--- START ---

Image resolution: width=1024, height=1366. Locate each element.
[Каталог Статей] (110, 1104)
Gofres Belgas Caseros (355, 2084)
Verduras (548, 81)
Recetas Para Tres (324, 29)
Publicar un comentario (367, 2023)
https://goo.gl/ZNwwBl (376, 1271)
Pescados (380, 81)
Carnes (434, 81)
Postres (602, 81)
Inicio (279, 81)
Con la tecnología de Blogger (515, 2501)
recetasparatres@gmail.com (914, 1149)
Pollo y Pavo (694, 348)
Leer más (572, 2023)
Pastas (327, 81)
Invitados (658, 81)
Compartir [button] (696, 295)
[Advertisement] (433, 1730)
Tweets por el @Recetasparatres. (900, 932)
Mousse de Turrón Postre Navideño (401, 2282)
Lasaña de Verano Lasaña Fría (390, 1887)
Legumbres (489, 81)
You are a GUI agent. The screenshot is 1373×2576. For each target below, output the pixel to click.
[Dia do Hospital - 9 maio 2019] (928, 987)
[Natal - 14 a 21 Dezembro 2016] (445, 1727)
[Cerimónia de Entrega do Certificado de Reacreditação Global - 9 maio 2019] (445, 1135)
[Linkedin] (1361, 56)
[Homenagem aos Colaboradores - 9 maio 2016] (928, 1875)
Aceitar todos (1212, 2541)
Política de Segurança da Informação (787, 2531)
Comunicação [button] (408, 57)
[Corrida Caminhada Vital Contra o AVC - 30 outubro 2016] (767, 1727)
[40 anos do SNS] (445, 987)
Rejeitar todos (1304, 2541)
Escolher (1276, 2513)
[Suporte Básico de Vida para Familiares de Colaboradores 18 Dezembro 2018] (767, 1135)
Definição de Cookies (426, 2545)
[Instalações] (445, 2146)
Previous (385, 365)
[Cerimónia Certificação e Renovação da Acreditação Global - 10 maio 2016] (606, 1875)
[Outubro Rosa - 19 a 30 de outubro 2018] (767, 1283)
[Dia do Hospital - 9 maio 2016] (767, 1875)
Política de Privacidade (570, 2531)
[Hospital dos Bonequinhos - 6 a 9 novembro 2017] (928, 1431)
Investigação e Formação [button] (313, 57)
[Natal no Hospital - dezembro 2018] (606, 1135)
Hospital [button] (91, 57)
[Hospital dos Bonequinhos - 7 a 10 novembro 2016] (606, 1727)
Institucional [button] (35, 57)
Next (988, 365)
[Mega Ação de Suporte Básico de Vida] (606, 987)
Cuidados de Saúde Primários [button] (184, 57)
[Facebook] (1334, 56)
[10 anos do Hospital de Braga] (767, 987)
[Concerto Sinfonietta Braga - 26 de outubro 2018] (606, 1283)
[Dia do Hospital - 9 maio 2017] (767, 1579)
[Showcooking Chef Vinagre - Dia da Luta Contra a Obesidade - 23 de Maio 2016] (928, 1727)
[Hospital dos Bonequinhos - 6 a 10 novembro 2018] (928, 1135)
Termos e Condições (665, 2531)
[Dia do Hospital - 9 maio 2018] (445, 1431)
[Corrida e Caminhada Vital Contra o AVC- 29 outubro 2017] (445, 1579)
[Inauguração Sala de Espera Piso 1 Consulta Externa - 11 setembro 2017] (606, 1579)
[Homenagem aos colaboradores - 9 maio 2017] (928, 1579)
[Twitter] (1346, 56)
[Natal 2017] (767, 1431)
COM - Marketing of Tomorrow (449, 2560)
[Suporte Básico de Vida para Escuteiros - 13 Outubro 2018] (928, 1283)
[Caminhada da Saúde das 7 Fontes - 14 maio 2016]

--- END ---

Every record must be set down again exactly.

ANSWER TO THIS PROBLEM:
Image resolution: width=1024, height=1366. Locate each element.
[Каталог Статей] (110, 1104)
Gofres Belgas Caseros (355, 2084)
Verduras (548, 81)
Recetas Para Tres (324, 29)
Publicar un comentario (367, 2023)
https://goo.gl/ZNwwBl (376, 1271)
Pescados (380, 81)
Carnes (434, 81)
Postres (602, 81)
Inicio (279, 81)
Con la tecnología de Blogger (515, 2501)
recetasparatres@gmail.com (914, 1149)
Pollo y Pavo (694, 348)
Leer más (572, 2023)
Pastas (327, 81)
Invitados (658, 81)
Compartir [button] (696, 295)
[Advertisement] (433, 1730)
Tweets por el @Recetasparatres. (900, 932)
Mousse de Turrón Postre Navideño (401, 2282)
Lasaña de Verano Lasaña Fría (390, 1887)
Legumbres (489, 81)
You are a GUI agent. The screenshot is 1373×2576. For each target below, output the pixel to click.
[Dia do Hospital - 9 maio 2019] (928, 987)
[Natal - 14 a 21 Dezembro 2016] (445, 1727)
[Cerimónia de Entrega do Certificado de Reacreditação Global - 9 maio 2019] (445, 1135)
[Linkedin] (1361, 56)
[Homenagem aos Colaboradores - 9 maio 2016] (928, 1875)
Aceitar todos (1212, 2541)
Política de Segurança da Informação (787, 2531)
Comunicação [button] (408, 57)
[Corrida Caminhada Vital Contra o AVC - 30 outubro 2016] (767, 1727)
[40 anos do SNS] (445, 987)
Rejeitar todos (1304, 2541)
Escolher (1276, 2513)
[Suporte Básico de Vida para Familiares de Colaboradores 18 Dezembro 2018] (767, 1135)
Definição de Cookies (426, 2545)
[Instalações] (445, 2146)
Previous (385, 365)
[Cerimónia Certificação e Renovação da Acreditação Global - 10 maio 2016] (606, 1875)
[Outubro Rosa - 19 a 30 de outubro 2018] (767, 1283)
[Dia do Hospital - 9 maio 2016] (767, 1875)
Política de Privacidade (570, 2531)
[Hospital dos Bonequinhos - 6 a 9 novembro 2017] (928, 1431)
Investigação e Formação [button] (313, 57)
[Natal no Hospital - dezembro 2018] (606, 1135)
Hospital [button] (91, 57)
[Hospital dos Bonequinhos - 7 a 10 novembro 2016] (606, 1727)
Institucional [button] (35, 57)
Next (988, 365)
[Mega Ação de Suporte Básico de Vida] (606, 987)
Cuidados de Saúde Primários [button] (184, 57)
[Facebook] (1334, 56)
[10 anos do Hospital de Braga] (767, 987)
[Concerto Sinfonietta Braga - 26 de outubro 2018] (606, 1283)
[Dia do Hospital - 9 maio 2017] (767, 1579)
[Showcooking Chef Vinagre - Dia da Luta Contra a Obesidade - 23 de Maio 2016] (928, 1727)
[Hospital dos Bonequinhos - 6 a 10 novembro 2018] (928, 1135)
Termos e Condições (665, 2531)
[Dia do Hospital - 9 maio 2018] (445, 1431)
[Corrida e Caminhada Vital Contra o AVC- 29 outubro 2017] (445, 1579)
[Inauguração Sala de Espera Piso 1 Consulta Externa - 11 setembro 2017] (606, 1579)
[Homenagem aos colaboradores - 9 maio 2017] (928, 1579)
[Twitter] (1346, 56)
[Natal 2017] (767, 1431)
COM - Marketing of Tomorrow (449, 2560)
[Suporte Básico de Vida para Escuteiros - 13 Outubro 2018] (928, 1283)
[Caminhada da Saúde das 7 Fontes - 14 maio 2016]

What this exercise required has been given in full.